Extracted entries:
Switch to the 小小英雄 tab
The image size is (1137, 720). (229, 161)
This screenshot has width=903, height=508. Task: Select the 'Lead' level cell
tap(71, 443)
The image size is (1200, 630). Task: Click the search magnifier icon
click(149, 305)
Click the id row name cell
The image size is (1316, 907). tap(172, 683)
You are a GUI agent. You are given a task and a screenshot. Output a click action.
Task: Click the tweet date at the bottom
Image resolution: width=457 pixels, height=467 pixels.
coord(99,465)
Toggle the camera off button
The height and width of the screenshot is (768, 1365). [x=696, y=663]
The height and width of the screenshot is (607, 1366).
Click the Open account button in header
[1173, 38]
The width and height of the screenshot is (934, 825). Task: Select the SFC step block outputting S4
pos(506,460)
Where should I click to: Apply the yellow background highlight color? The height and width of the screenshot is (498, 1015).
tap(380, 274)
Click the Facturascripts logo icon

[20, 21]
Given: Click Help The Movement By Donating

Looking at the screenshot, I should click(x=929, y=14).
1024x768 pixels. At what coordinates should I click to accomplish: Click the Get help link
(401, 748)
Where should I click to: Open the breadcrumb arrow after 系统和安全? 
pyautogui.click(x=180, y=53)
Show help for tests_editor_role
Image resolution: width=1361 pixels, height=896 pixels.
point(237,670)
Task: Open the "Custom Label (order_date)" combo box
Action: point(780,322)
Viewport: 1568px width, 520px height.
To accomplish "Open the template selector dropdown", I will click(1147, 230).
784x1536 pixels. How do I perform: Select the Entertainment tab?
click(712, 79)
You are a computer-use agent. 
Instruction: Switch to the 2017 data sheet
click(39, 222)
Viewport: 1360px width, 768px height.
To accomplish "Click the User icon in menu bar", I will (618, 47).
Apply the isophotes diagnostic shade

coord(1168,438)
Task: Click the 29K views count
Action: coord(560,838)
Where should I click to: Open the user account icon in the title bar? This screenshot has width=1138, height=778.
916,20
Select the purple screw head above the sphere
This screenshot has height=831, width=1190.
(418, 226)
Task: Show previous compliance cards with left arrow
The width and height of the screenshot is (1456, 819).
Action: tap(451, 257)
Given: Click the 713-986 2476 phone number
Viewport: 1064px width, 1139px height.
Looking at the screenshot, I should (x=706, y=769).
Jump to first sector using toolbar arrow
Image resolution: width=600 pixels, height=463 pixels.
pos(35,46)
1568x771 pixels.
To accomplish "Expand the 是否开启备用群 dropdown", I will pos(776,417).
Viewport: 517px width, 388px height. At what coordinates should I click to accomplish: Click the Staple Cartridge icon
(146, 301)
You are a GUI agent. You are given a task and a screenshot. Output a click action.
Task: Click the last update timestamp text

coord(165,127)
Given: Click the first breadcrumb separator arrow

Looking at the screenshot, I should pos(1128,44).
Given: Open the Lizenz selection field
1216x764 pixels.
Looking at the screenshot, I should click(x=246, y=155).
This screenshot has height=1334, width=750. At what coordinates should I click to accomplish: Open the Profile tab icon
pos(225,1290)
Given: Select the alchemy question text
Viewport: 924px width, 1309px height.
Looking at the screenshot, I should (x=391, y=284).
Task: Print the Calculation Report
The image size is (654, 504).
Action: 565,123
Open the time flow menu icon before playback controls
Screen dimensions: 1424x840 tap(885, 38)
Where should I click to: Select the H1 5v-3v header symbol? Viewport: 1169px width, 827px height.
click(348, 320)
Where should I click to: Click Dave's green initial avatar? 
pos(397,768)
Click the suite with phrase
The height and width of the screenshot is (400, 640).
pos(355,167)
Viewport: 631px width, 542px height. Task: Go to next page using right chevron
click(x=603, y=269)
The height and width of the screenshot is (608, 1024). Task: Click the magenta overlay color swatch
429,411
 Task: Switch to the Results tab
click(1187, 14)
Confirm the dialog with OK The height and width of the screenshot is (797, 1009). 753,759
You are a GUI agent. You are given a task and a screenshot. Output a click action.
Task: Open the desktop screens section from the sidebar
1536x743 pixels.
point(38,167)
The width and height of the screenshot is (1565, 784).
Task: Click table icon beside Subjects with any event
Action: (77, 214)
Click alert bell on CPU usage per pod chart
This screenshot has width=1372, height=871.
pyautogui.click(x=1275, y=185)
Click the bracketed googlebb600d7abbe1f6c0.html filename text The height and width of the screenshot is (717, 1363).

Directions for this task: Set down the whole listing once more, exactly as it appears.

Solution to the problem:
Switch to the 小小英雄 tab
The image size is (1137, 720). (229, 161)
This screenshot has width=903, height=508. Task: Select the 'Lead' level cell
tap(71, 443)
The image size is (1200, 630). Task: Click the search magnifier icon
click(149, 305)
Click the id row name cell
The image size is (1316, 907). tap(172, 683)
You are a GUI agent. You are given a task and a screenshot. Output a click action.
Task: Click the tweet date at the bottom
Image resolution: width=457 pixels, height=467 pixels.
coord(99,465)
Toggle the camera off button
The height and width of the screenshot is (768, 1365). [x=696, y=663]
The height and width of the screenshot is (607, 1366).
Click the Open account button in header
[1173, 38]
The width and height of the screenshot is (934, 825). Task: Select the SFC step block outputting S4
pos(506,460)
Where should I click to: Apply the yellow background highlight color? The height and width of the screenshot is (498, 1015).
tap(380, 274)
Click the Facturascripts logo icon

[20, 21]
Given: Click Help The Movement By Donating

Looking at the screenshot, I should click(x=929, y=14).
1024x768 pixels. At what coordinates should I click to accomplish: Click the Get help link
(401, 748)
Where should I click to: Open the breadcrumb arrow after 系统和安全? 
pyautogui.click(x=180, y=53)
Show help for tests_editor_role
Image resolution: width=1361 pixels, height=896 pixels.
point(237,670)
Task: Open the "Custom Label (order_date)" combo box
Action: point(780,322)
Viewport: 1568px width, 520px height.
To accomplish "Open the template selector dropdown", I will click(1147, 230).
784x1536 pixels. How do I perform: Select the Entertainment tab?
click(712, 79)
You are a computer-use agent. 
Instruction: Switch to the 2017 data sheet
click(39, 222)
Viewport: 1360px width, 768px height.
To accomplish "Click the User icon in menu bar", I will (618, 47).
Apply the isophotes diagnostic shade

coord(1168,438)
Task: Click the 29K views count
Action: coord(560,838)
Where should I click to: Open the user account icon in the title bar? This screenshot has width=1138, height=778.
916,20
Select the purple screw head above the sphere
This screenshot has height=831, width=1190.
(418, 226)
Task: Show previous compliance cards with left arrow
The width and height of the screenshot is (1456, 819).
Action: tap(451, 257)
Given: Click the 713-986 2476 phone number
Viewport: 1064px width, 1139px height.
Looking at the screenshot, I should (x=706, y=769).
Jump to first sector using toolbar arrow
Image resolution: width=600 pixels, height=463 pixels.
pos(35,46)
1568x771 pixels.
To accomplish "Expand the 是否开启备用群 dropdown", I will pos(776,417).
Viewport: 517px width, 388px height. At what coordinates should I click to accomplish: Click the Staple Cartridge icon
(146, 301)
You are a GUI agent. You are given a task and a screenshot. Output a click action.
Task: Click the last update timestamp text

coord(165,127)
Given: Click the first breadcrumb separator arrow

Looking at the screenshot, I should pos(1128,44).
Given: Open the Lizenz selection field
1216x764 pixels.
Looking at the screenshot, I should click(x=246, y=155).
This screenshot has height=1334, width=750. At what coordinates should I click to accomplish: Open the Profile tab icon
pos(225,1290)
Given: Select the alchemy question text
Viewport: 924px width, 1309px height.
Looking at the screenshot, I should (x=391, y=284).
Task: Print the Calculation Report
The image size is (654, 504).
Action: 565,123
Open the time flow menu icon before playback controls
Screen dimensions: 1424x840 tap(885, 38)
Where should I click to: Select the H1 5v-3v header symbol? Viewport: 1169px width, 827px height.
click(348, 320)
Where should I click to: Click Dave's green initial avatar? 
pos(397,768)
Click the suite with phrase
The height and width of the screenshot is (400, 640).
pos(355,167)
Viewport: 631px width, 542px height. Task: Go to next page using right chevron
click(x=603, y=269)
The height and width of the screenshot is (608, 1024). Task: Click the magenta overlay color swatch
429,411
 Task: Switch to the Results tab
click(1187, 14)
Confirm the dialog with OK The height and width of the screenshot is (797, 1009). 753,759
You are a GUI agent. You are given a task and a screenshot. Output a click action.
Task: Open the desktop screens section from the sidebar
1536x743 pixels.
point(38,167)
The width and height of the screenshot is (1565, 784).
Task: Click table icon beside Subjects with any event
Action: (77, 214)
Click alert bell on CPU usage per pod chart
This screenshot has width=1372, height=871.
pyautogui.click(x=1275, y=185)
Click the bracketed googlebb600d7abbe1f6c0.html filename text The height and width of the screenshot is (717, 1363).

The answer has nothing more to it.